The Secret Sauce: 100 Lunches in Under 3 Hours

How do you prepare lunch from scratch when just two and a half hours earlier, it’s an open question as to what’s in the pantry, how many volunteers will be helping, and whether 100 or 200 guests will appear?

Lines start forming around 11:00 am at the door and soon wrap around the corner. Regulars know what to expect:  Monday, salmon loaf; Tuesday, stew, Wednesday, soup; Thursday, pasta; Friday, meat or poultry with rice and beans. They have favorites, but they also know that whatever is served will be delicious and nutritious. They just don’t know how much creativity and teamwork is involved in lunch preparations.

CHiPS receives groceries and fresh produce donations from the Park Slope Food Coop; trays of barbecue, muffins, and beans from Dinosaur BBQ; leftovers from office parties and Bar Mitzvahs; and canned goods from food drives.  But, it’s often a little of this or that, half a lamb after Ramadan, or a ton of squash and an entire flat of blueberries. It’s not uncommon to find oneself with a shortage of ingredients for a recipe, like potatoes, onions, or fresh meat.

We asked the daily team captains in the soup kitchen for their “secret sauce” for getting lunch together. “You need to get ahead of the game, take stock early, be extremely organized, know what’s needed, and pivot if necessary,” said Barbara Roche and Mary Collins, Wednesday co-captains. They try to arrive before everyone else. This way, pots of stock are started, and vegetables and chicken are laid out when other volunteers arrive. Barbara also prepares two extra pots of stock and cans of chicken and vegetables for when more guests than usual show up.

Valerie Turer setting the table for lunch service

Valerie Turer setting the table for lunch service

“Creativity and imagination,” said Frances Vargas, Friday’s co-captain. “You need creativity and improvisation to make the best of what’s available without wasting anything. This might mean repurposing leftovers, last minute ingredient substitutions, or a touch of magic.” Frances recalls the time they received a large donation of duck breasts. Without prior duck-prep knowledge, the crew improvised and cut the duck into cubes, and baked them in apricot preserves and orange marmalade from the panty; it turned out to be one of the best meals ever.

Tom Pace, Tuesday’s captain, talks about teamwork. “The captains are only a small part of the effort to prepare and serve meals to our clients. We couldn’t do it without the enthusiastic support of the Park Slope Food Co-Op members and regular volunteers working in the kitchen.  Many of them have been doing this for more than a decade.”

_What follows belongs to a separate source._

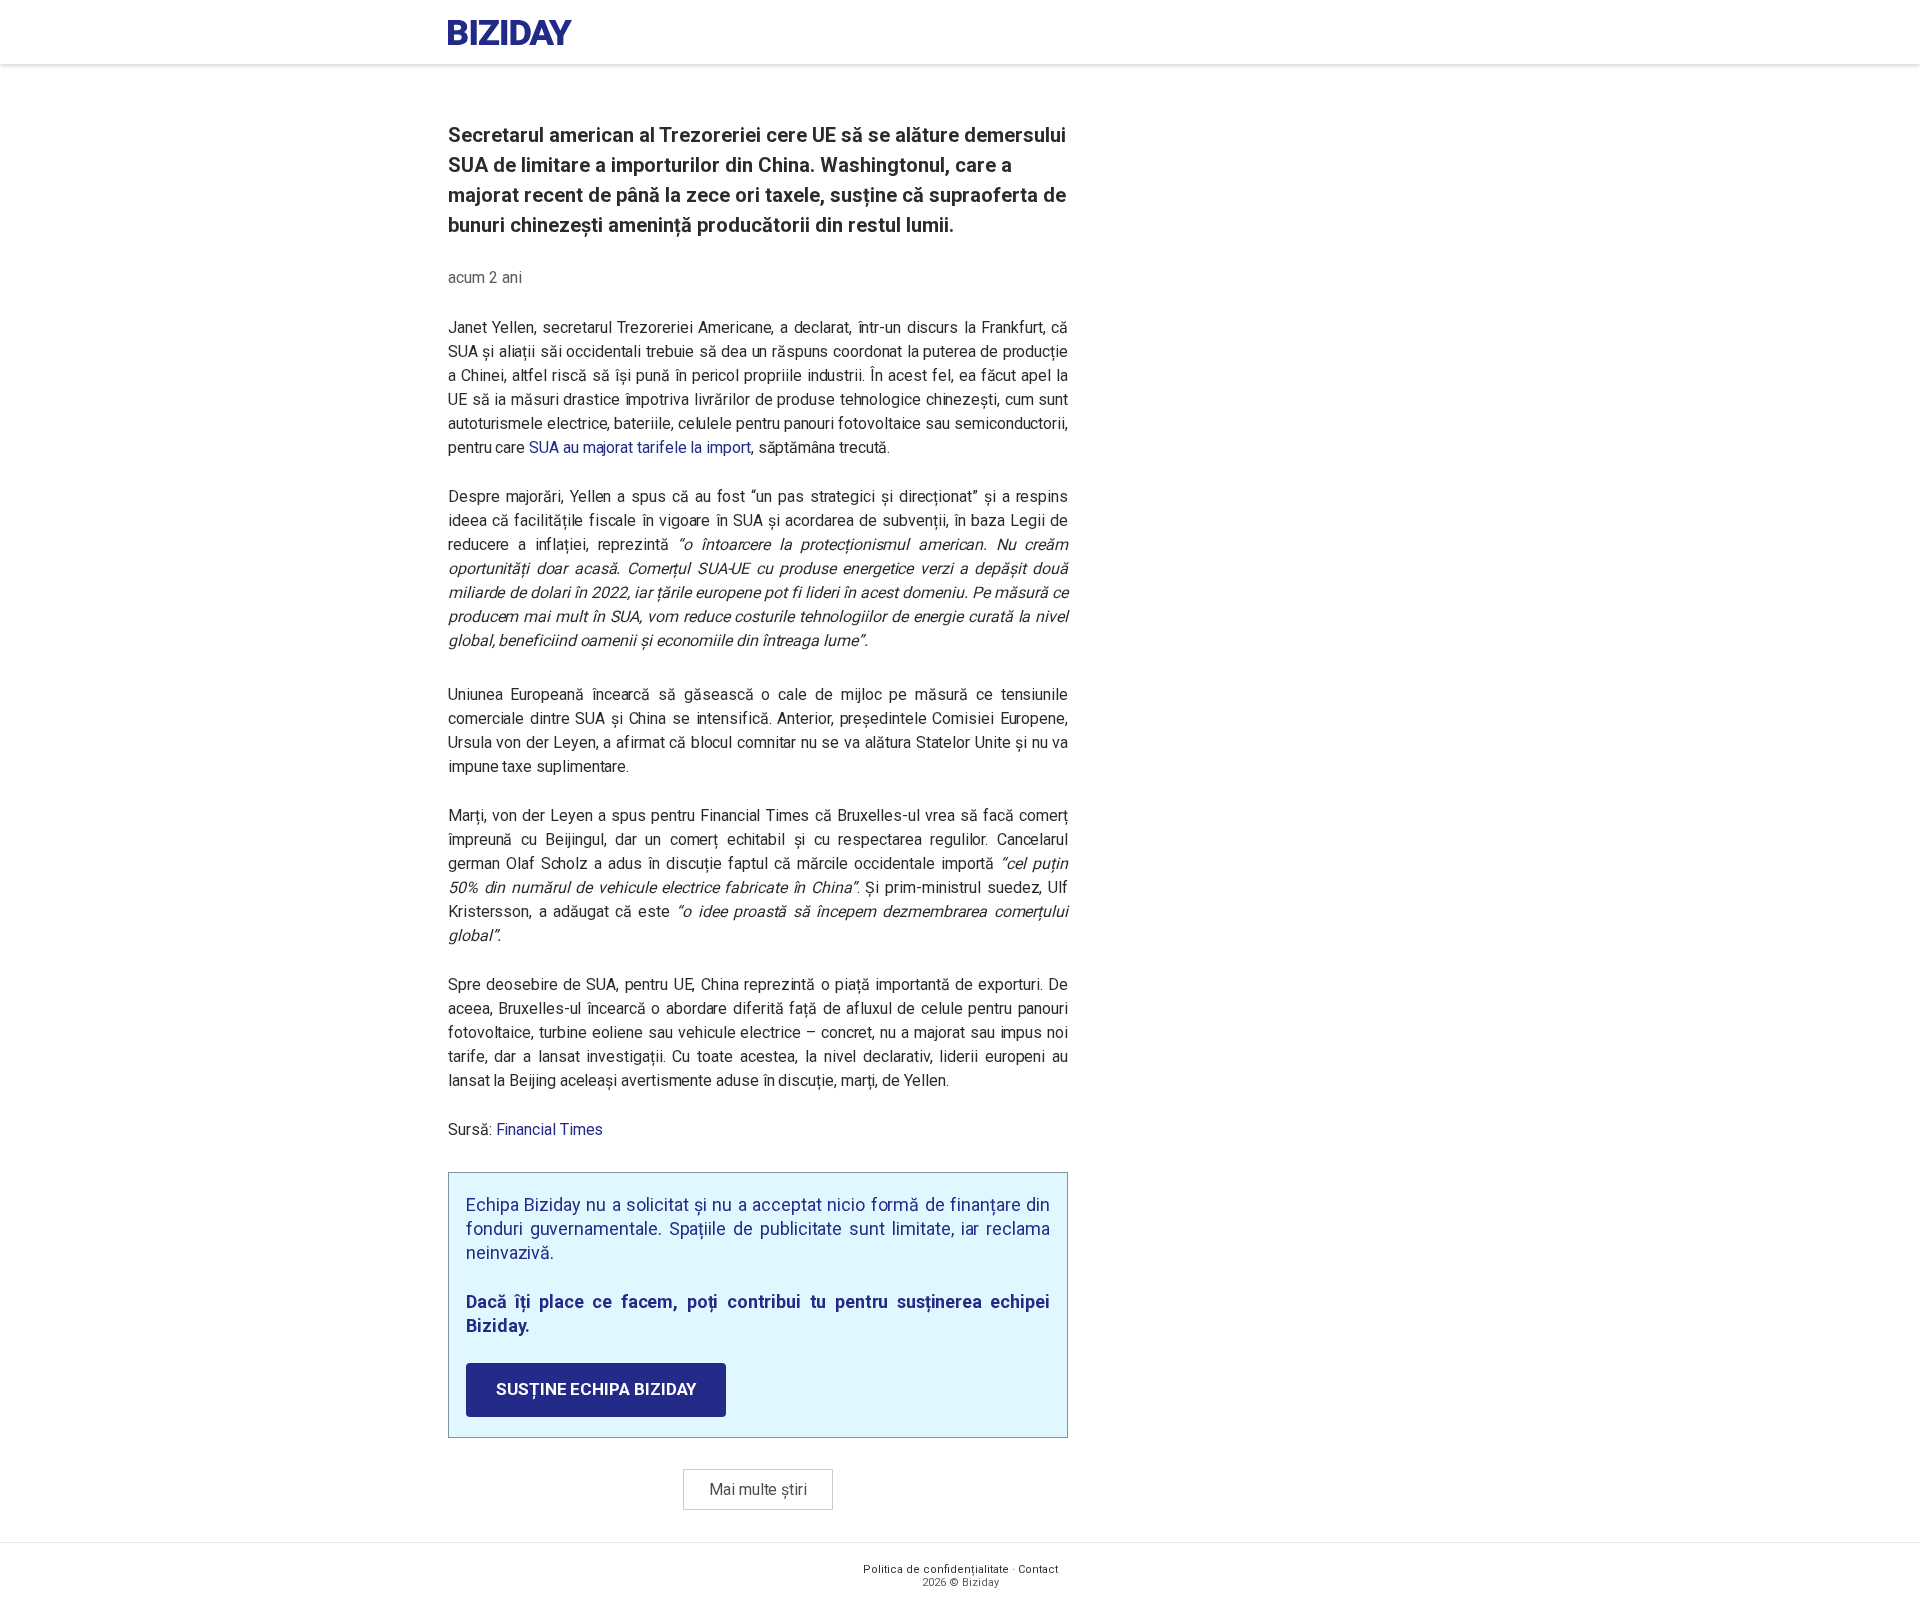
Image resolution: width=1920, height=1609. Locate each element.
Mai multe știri (758, 1489)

“It’s controlled chaos, like choreographing a dance, and making volunteers feel productive and creative,” says Linda Silverman, Monday’s captain and a retired CUNY program administrator with strong administrative and people skills. “People come and go,” she continues. “There’s someone new everyday. Some volunteers need to be taught how to chop food into the right sizes for guests with bad teeth. Most people like to be supervised and directed. But, working with volunteers, it’s best to let people do what they like to do. The secret is knowing when to step back and let them be.”

Day captains come all year round except August when temperatures in the kitchen soar and CHiPS is forced to close till September. Some captains have been around for decades. “It’s never boring,” said Linda. “It’s always fascinating to see how there is nothing to begin with, then all of a sudden, all these people are sitting down together and eating a fresh, nutritious, home-cooked meal.”

And this is what CHiPS is all about:  food, friendship, and hope since 1971.